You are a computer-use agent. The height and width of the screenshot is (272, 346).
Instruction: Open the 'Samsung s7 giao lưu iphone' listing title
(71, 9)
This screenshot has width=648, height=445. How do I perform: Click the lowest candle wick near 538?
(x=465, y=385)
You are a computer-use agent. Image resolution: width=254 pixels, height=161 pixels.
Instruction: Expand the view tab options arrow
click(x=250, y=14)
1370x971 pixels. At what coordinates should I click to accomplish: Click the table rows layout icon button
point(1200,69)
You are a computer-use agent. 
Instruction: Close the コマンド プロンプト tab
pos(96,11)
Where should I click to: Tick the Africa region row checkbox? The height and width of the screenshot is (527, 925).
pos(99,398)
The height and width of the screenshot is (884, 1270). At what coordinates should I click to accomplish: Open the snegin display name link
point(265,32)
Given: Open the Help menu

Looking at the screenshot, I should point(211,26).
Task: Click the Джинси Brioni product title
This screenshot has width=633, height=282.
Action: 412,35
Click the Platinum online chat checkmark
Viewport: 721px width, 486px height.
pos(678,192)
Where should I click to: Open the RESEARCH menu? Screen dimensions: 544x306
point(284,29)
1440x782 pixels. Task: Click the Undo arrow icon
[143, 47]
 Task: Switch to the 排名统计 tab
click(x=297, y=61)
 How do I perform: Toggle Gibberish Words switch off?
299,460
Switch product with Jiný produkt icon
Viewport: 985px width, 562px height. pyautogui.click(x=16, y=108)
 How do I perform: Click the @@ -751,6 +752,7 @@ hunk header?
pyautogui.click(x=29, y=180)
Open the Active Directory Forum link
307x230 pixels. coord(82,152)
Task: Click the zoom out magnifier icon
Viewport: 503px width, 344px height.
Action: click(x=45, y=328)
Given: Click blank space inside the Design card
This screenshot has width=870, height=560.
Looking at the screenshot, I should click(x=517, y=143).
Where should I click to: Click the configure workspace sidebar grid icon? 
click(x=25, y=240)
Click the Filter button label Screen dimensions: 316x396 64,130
···
__Work to be completed__.
Copy out, from the data above, each line where the string "agent" is present.

__Result for this task__.
You are a computer-use agent. The height and width of the screenshot is (272, 346).
You are a computer-use agent. Image resolution: width=254 pixels, height=161 pixels.
You are a computer-use agent. 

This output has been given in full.